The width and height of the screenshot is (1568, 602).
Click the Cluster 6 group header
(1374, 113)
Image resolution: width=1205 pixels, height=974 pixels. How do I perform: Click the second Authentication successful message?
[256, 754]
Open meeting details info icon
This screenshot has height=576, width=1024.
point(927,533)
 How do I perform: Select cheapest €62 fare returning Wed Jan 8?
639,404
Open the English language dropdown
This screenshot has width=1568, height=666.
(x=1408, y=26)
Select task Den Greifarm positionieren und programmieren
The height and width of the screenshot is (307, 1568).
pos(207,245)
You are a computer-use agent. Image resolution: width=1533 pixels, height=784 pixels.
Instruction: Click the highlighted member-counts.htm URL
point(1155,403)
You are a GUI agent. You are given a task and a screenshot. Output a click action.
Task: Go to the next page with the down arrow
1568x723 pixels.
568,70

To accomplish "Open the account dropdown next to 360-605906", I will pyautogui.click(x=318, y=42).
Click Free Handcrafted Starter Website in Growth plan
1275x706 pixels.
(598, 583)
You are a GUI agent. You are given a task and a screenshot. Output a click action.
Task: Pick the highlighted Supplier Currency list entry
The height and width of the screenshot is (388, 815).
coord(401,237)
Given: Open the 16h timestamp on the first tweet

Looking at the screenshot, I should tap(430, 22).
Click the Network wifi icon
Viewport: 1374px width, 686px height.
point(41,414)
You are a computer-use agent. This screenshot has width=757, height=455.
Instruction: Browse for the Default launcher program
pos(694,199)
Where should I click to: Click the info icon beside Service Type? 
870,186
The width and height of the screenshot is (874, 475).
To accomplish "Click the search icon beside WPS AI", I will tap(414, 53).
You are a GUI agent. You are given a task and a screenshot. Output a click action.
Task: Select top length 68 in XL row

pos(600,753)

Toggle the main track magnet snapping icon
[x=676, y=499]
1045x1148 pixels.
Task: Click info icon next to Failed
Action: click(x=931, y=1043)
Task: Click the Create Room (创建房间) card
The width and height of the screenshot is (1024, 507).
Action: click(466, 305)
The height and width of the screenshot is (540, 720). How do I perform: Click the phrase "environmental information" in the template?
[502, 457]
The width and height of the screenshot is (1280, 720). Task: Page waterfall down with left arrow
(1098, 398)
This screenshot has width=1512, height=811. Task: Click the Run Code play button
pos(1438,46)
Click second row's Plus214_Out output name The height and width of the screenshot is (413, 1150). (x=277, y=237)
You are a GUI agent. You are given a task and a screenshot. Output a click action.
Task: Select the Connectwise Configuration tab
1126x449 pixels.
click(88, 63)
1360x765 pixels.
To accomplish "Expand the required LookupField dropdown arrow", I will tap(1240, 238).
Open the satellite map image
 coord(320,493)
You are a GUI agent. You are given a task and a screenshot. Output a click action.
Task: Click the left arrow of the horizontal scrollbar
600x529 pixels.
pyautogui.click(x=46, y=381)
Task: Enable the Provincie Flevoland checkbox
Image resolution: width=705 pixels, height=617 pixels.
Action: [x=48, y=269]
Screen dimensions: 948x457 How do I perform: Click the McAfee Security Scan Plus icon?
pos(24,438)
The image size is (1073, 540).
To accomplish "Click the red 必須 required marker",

§ §

WHAT YOU WILL DO:
Set all of the records down again, exactly as they stand.

RESULT OF THIS EXERCISE:
The width and height of the screenshot is (1568, 602).
Click the Cluster 6 group header
(1374, 113)
Image resolution: width=1205 pixels, height=974 pixels. How do I perform: Click the second Authentication successful message?
[256, 754]
Open meeting details info icon
This screenshot has height=576, width=1024.
point(927,533)
 How do I perform: Select cheapest €62 fare returning Wed Jan 8?
639,404
Open the English language dropdown
This screenshot has width=1568, height=666.
(x=1408, y=26)
Select task Den Greifarm positionieren und programmieren
The height and width of the screenshot is (307, 1568).
pos(207,245)
You are a computer-use agent. Image resolution: width=1533 pixels, height=784 pixels.
Instruction: Click the highlighted member-counts.htm URL
point(1155,403)
You are a GUI agent. You are given a task and a screenshot. Output a click action.
Task: Go to the next page with the down arrow
1568x723 pixels.
568,70

To accomplish "Open the account dropdown next to 360-605906", I will pyautogui.click(x=318, y=42).
Click Free Handcrafted Starter Website in Growth plan
1275x706 pixels.
(598, 583)
You are a GUI agent. You are given a task and a screenshot. Output a click action.
Task: Pick the highlighted Supplier Currency list entry
The height and width of the screenshot is (388, 815).
coord(401,237)
Given: Open the 16h timestamp on the first tweet

Looking at the screenshot, I should tap(430, 22).
Click the Network wifi icon
Viewport: 1374px width, 686px height.
point(41,414)
You are a computer-use agent. This screenshot has width=757, height=455.
Instruction: Browse for the Default launcher program
pos(694,199)
Where should I click to: Click the info icon beside Service Type? 
870,186
The width and height of the screenshot is (874, 475).
To accomplish "Click the search icon beside WPS AI", I will tap(414, 53).
You are a GUI agent. You are given a task and a screenshot. Output a click action.
Task: Select top length 68 in XL row

pos(600,753)

Toggle the main track magnet snapping icon
[x=676, y=499]
1045x1148 pixels.
Task: Click info icon next to Failed
Action: click(x=931, y=1043)
Task: Click the Create Room (创建房间) card
The width and height of the screenshot is (1024, 507).
Action: click(466, 305)
The height and width of the screenshot is (540, 720). How do I perform: Click the phrase "environmental information" in the template?
[502, 457]
The width and height of the screenshot is (1280, 720). Task: Page waterfall down with left arrow
(1098, 398)
This screenshot has width=1512, height=811. Task: Click the Run Code play button
pos(1438,46)
Click second row's Plus214_Out output name The height and width of the screenshot is (413, 1150). (x=277, y=237)
You are a GUI agent. You are given a task and a screenshot. Output a click action.
Task: Select the Connectwise Configuration tab
1126x449 pixels.
click(88, 63)
1360x765 pixels.
To accomplish "Expand the required LookupField dropdown arrow", I will tap(1240, 238).
Open the satellite map image
 coord(320,493)
You are a GUI agent. You are given a task and a screenshot. Output a click action.
Task: Click the left arrow of the horizontal scrollbar
600x529 pixels.
pyautogui.click(x=46, y=381)
Task: Enable the Provincie Flevoland checkbox
Image resolution: width=705 pixels, height=617 pixels.
Action: [x=48, y=269]
Screen dimensions: 948x457 How do I perform: Click the McAfee Security Scan Plus icon?
pos(24,438)
The image size is (1073, 540).
To accomplish "Click the red 必須 required marker",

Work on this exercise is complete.